Getting Used to Life Without Food, Part 1
Wall Street, BP, Bio-Ethanol and the Death of Millions
BY WILLIAM ENGDAHL
My late grandfather, a man of sturdy Norwegian-American farm stock, who later became a newspaper editor and political activist during the First World War, used to say, ‘A man can get used to pretty much anything with time, except dying…and even that with some practice.’ Well, as fate has it, it seems we, the vast majority of the human race, are about to test that adage in regard to the availability of our daily bread itself.
Food is one of those funny things it’s hard to live without. We all tend to take it for granted that our local supermarket will continue to offer whatever we wish, in abundance, at affordable prices or nearly so. Yet living without adequate food is the growing prospect facing hundreds of millions, if not billions, of us over the coming years.
In a sense it’s a genuine paradox. Our planet has everything we need to produce nutritious natural food to feed the entire world population many times over.
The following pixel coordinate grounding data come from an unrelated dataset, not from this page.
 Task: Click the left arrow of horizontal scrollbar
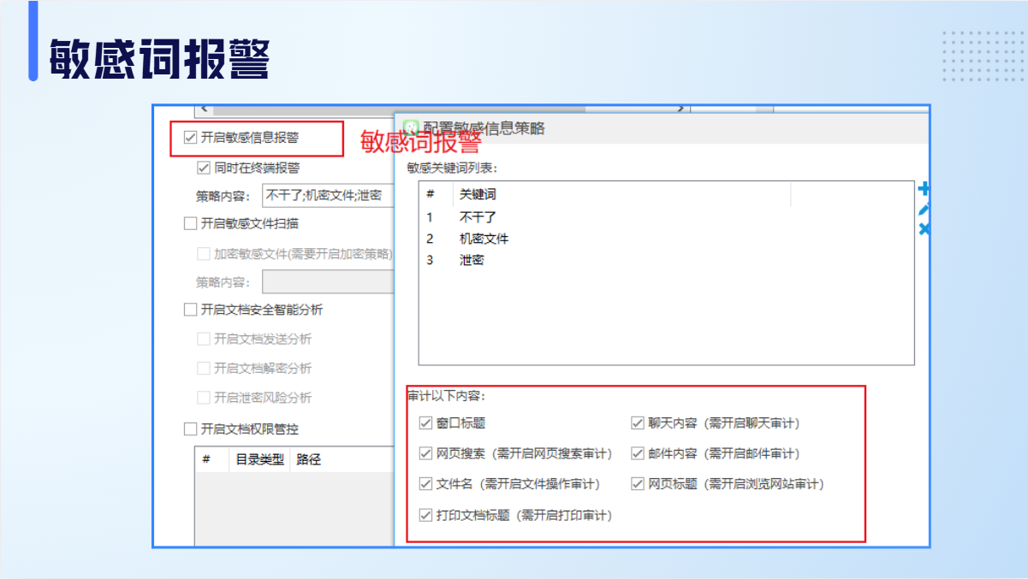[x=203, y=109]
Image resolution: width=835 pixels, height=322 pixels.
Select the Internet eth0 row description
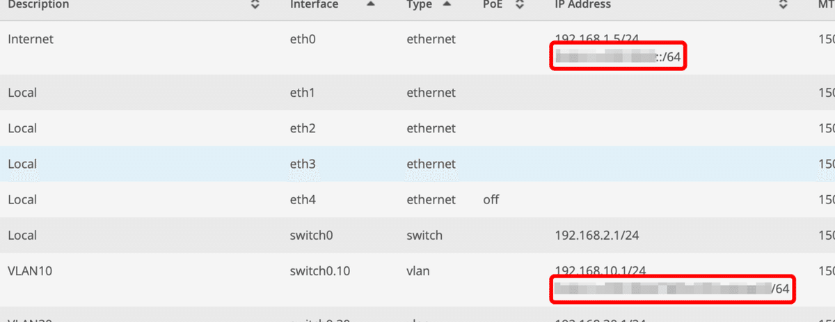tap(31, 40)
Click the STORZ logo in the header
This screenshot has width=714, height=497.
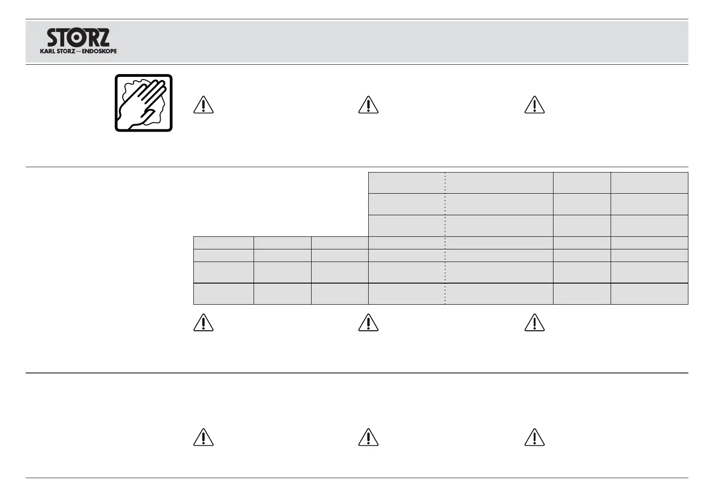click(x=78, y=38)
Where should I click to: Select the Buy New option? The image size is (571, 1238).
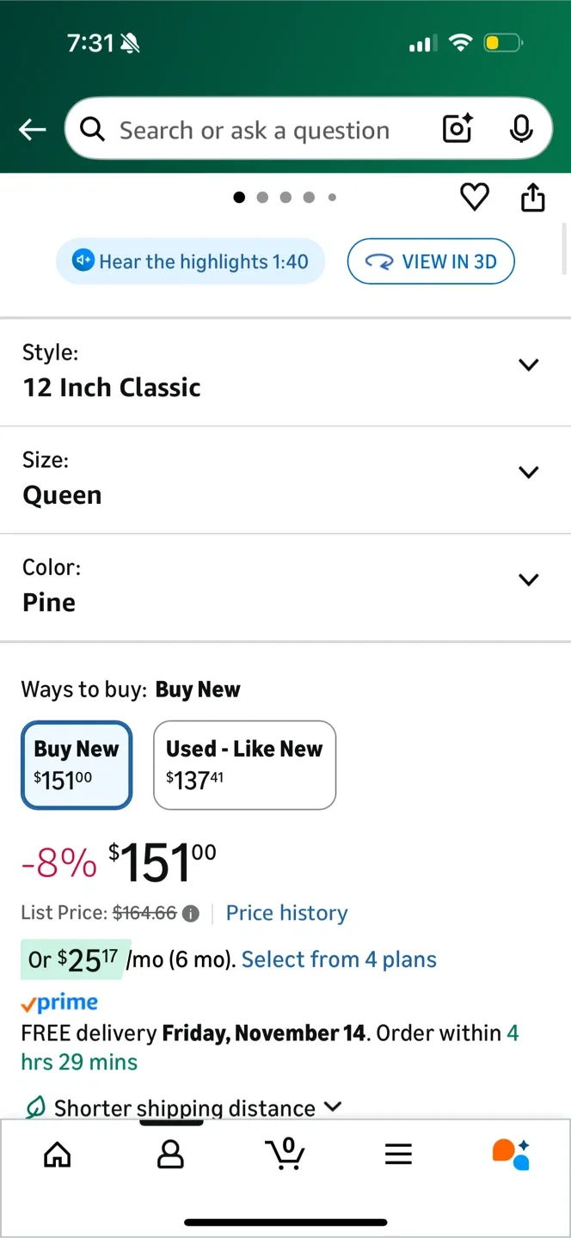click(77, 764)
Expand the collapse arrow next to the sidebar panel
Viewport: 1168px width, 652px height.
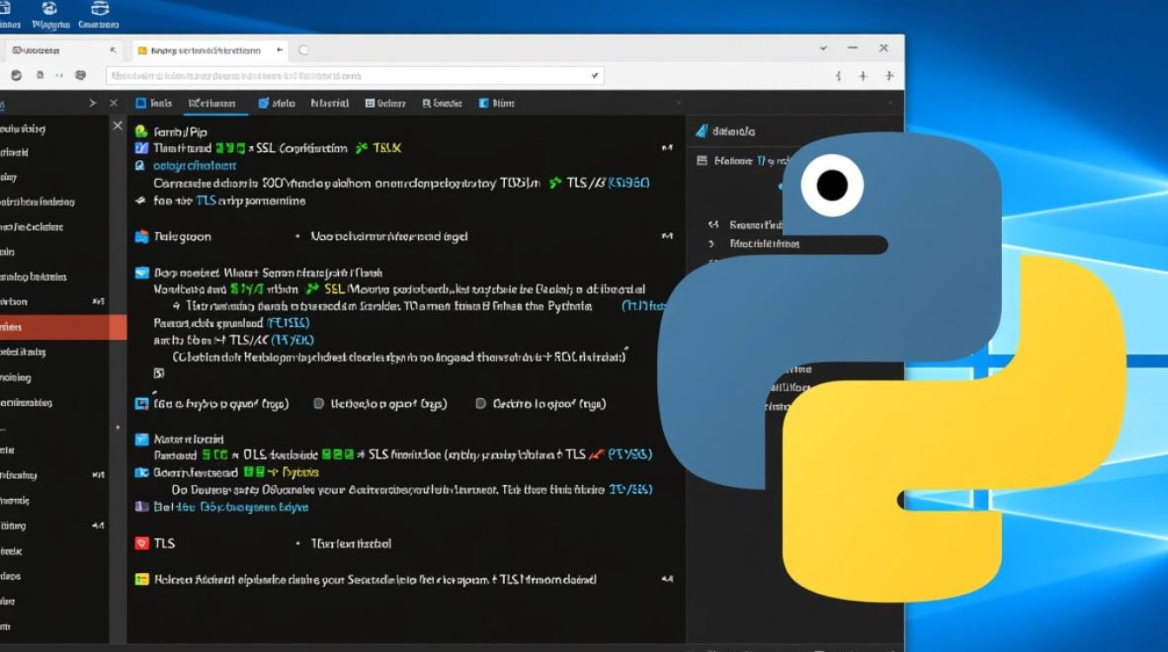93,103
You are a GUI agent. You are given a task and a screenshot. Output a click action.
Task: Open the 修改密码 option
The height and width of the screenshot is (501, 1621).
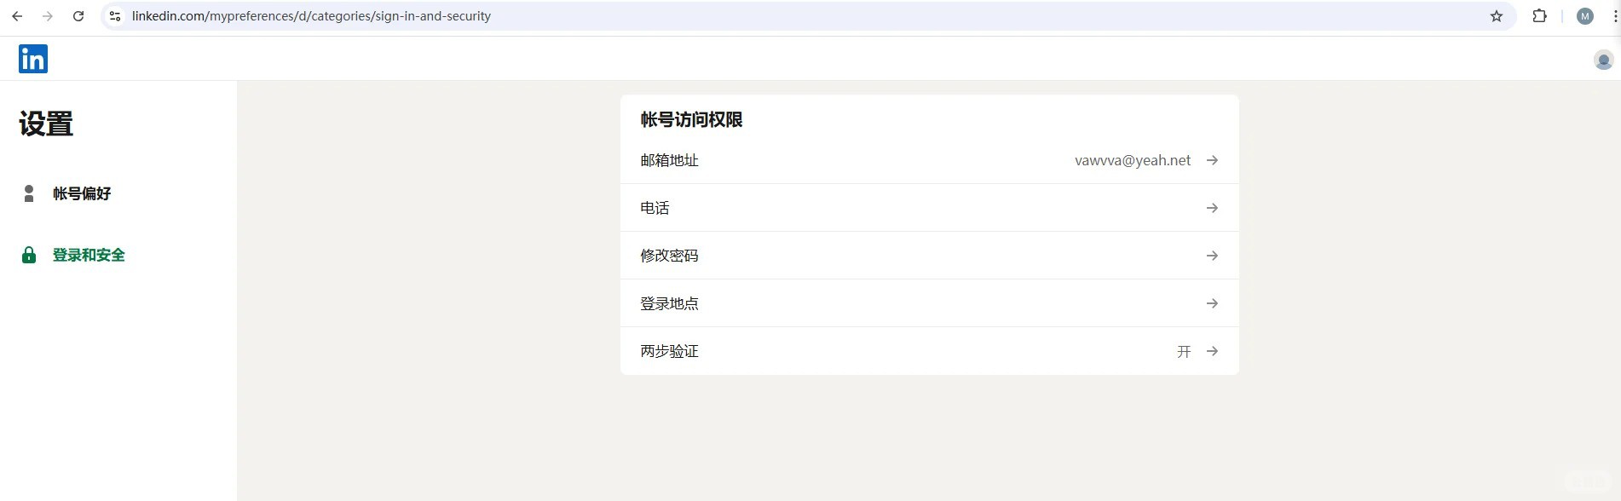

This is the case, despite the ravages of industrialized agriculture over the past half century or more.
Then, how can it be that our world faces, according to some predictions, the prospect of a decade or more of famine on a global scale? The answer lies in the forces and interest groups that have decided to artificially create a scarcity of nutritious food. The problem has several important dimensions.
Eliminating Emergency Reserves
The ability to manipulate the price of essential foods worldwide at will — almost irrespective of today’s physical supply and demand for grains — is quite recent. It is also scarcely understood.
Up until the grain crisis of the mid-1970s there was no single “world price” for grain, the benchmark for the price of all foods and food products.